5 Avenues For Learning HTML & Building Websites
Recently two friends asked me for information on how to build a website. One friend wants to specifically learn HTML. (Shout out to Charrisa and Stacey.) I’ve learned to blog my answer when asked questions like this one. That way I can help more than the person(s) who asked. It also gives me an easy way to help future persons who ask the same thing. I can just send them the link to this page. Cool, eh?
First, I must tell you a secret. And it’s the truth. These days anyone can be a fabulous webmaster. With free tools out like Wix, WordPress, and many other free tools to build websites, you can build a great-looking and functioning website with little to no technical or creative skills, at no cost!

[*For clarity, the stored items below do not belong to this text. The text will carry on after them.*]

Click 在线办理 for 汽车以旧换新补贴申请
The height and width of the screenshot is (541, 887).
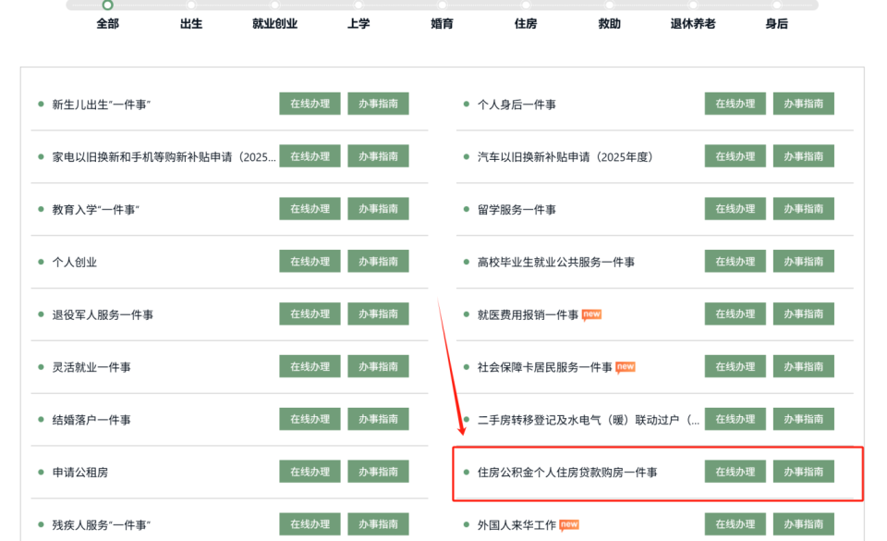[735, 157]
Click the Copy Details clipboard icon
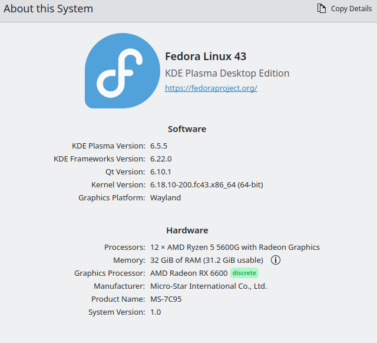 click(x=322, y=8)
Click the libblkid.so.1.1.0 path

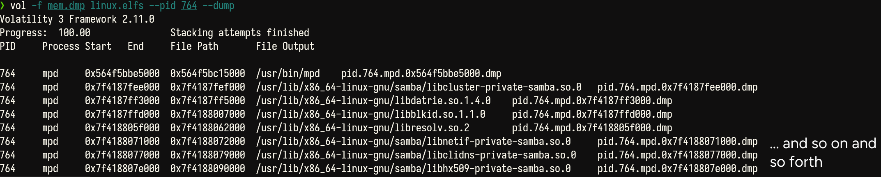tap(370, 114)
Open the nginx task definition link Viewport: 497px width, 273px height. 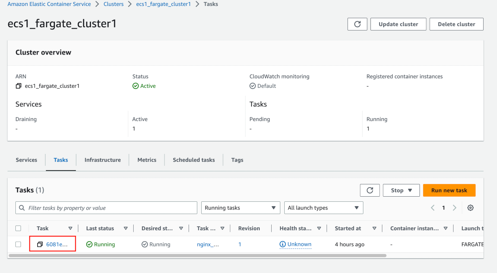[x=208, y=245]
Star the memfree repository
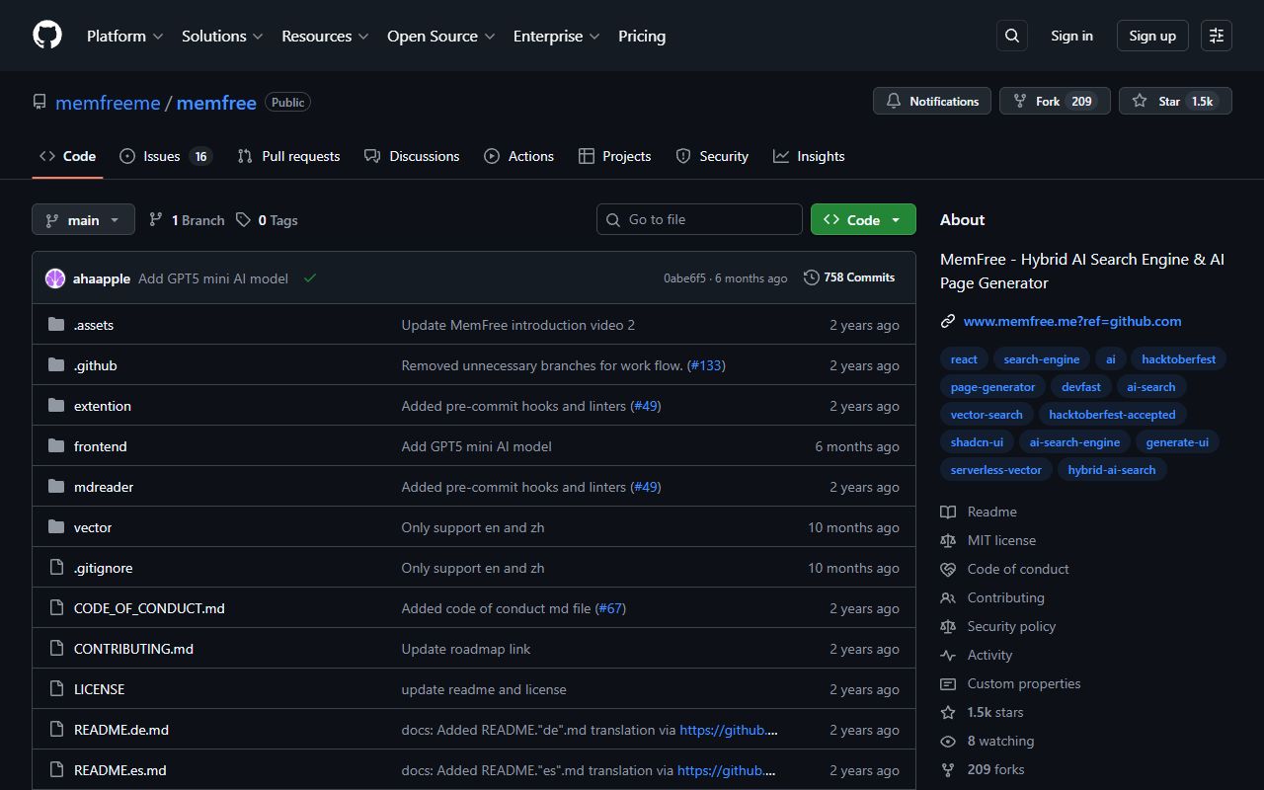1264x790 pixels. 1175,101
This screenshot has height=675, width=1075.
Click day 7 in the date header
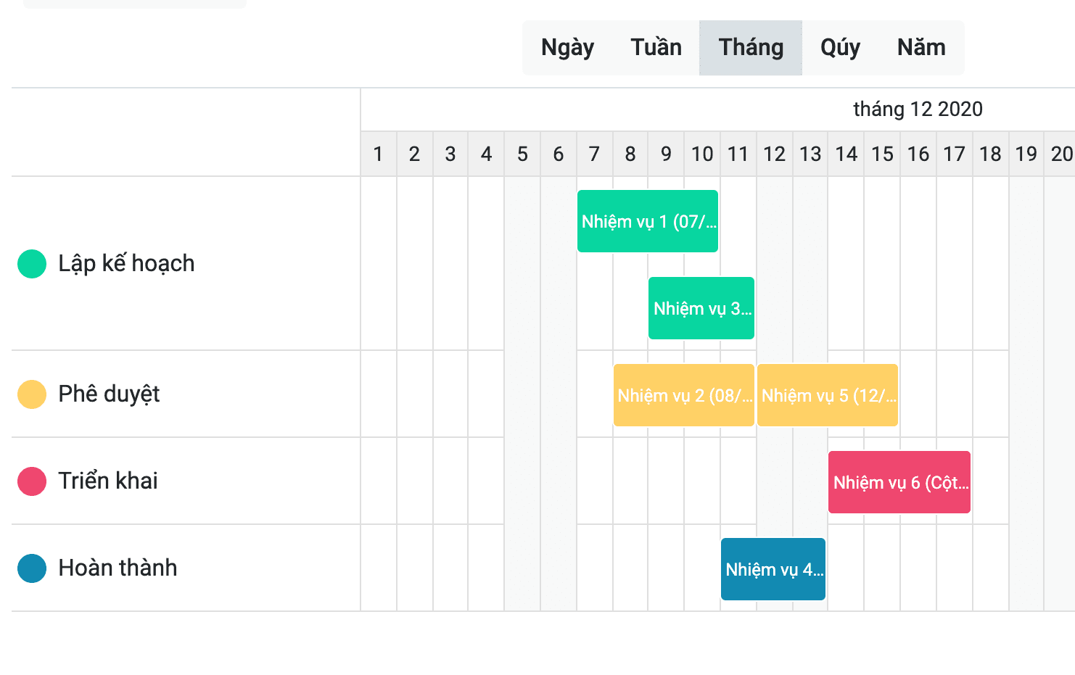[x=594, y=154]
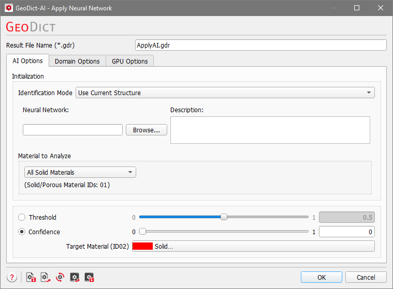The height and width of the screenshot is (289, 393).
Task: Click the Confidence slider handle
Action: (142, 232)
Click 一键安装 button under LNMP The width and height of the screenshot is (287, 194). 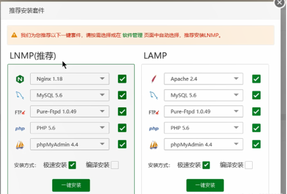(x=71, y=186)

At first I was even going to say that you don’t need to know a lick of HTML either. Which is true. However, I admit that it comes in handy. A lot. To tweak things here and there. To go where no WYSIWYG editor has gone before. Or to go where an HTML editor seems to have a problem going. Particularly tables & CSS.
Since 2007, I exclusively use WordPress for building sites. Which does most of the programming and coding for me. And my sites are setup in a fashion that’s super-duper easy for my clients (or me) to update. (To learn more about WordPress, click here.)
People are sometimes amazed to see the diversity of the websites that can be created using WordPress as a platform. And some pretty major players use WordPress: CNN, NY Times, Forbes, Martha Stewart, Pepsi, SamSung, The Wall Street Journal, and plenty of others.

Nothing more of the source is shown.